SQL Server raises an error (1480) when the AG fails over. This occurs in both the new and old primary replica instances. The text of this error from sys.messages reads:
The %S_MSG database “%.*ls” is changing roles from “%ls” to “%ls” because the mirroring session or availability group failed over due to %S_MSG. This is an informational message only. No user action is required.
Note that this error is raised for each database in the AG.
On each replica, the failover process goes through three roles. The old primary replica will go from “PRIMARY” to “RESOLVING” to “SECONDARY”, while the old secondary will go from “SECONDARY” to “RESOLVING” to “PRIMARY”. These roles will show up in the above error message and used to tune the alert.

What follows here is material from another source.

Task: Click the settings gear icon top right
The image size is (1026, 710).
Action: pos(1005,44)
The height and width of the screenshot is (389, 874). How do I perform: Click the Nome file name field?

There are three conditions that we could potentially alert for. Firstly is that a failover did occur. Secondly is that the failover occurred, and this instance is now the primary replica. Thirdly is that a failover occurred, and this instance is now a secondary replica. The following script will create alerts for the last two conditions:
1 2 3 4 5 6 7 8 9 10 11 12 13 14 15 16 17 18 19 20 21 22 23 24 25 26 27 28 |
/* Use this event to run a job when the replica becomes primary */ USE [msdb] GO EXEC msdb.dbo.sp_add_alert @name=N'AG Failover Detected - Now Primary', @message_id=1480, @severity=0, @enabled=1, @delay_between_responses=0, @include_event_description_in=0, @event_description_keyword=N'"RESOLVING" to "PRIMARY"', @job_id=N'00000000-0000-0000-0000-000000000000' GO /* Use this event to run a job when the replica becomes secondary */ USE [msdb] GO EXEC msdb.dbo.sp_add_alert @name=N'AG Failover Detected - Now Secondary', @message_id=1480, @severity=0, @enabled=1, @delay_between_responses=0, @include_event_description_in=0, @event_description_keyword=N'"RESOLVING" to "SECONDARY"', @job_id=N'00000000-0000-0000-0000-000000000000' GO |
With the alert in place, you can modify it to run a job to do the actions that you need to perform. If you just need to know that a failover did occur, you can remove the message text to alert on.
Summary
In this post, we have learned how to use the SQL Server Agent Alerting system to capture and fix Availability Group issues and to respond to them by running jobs.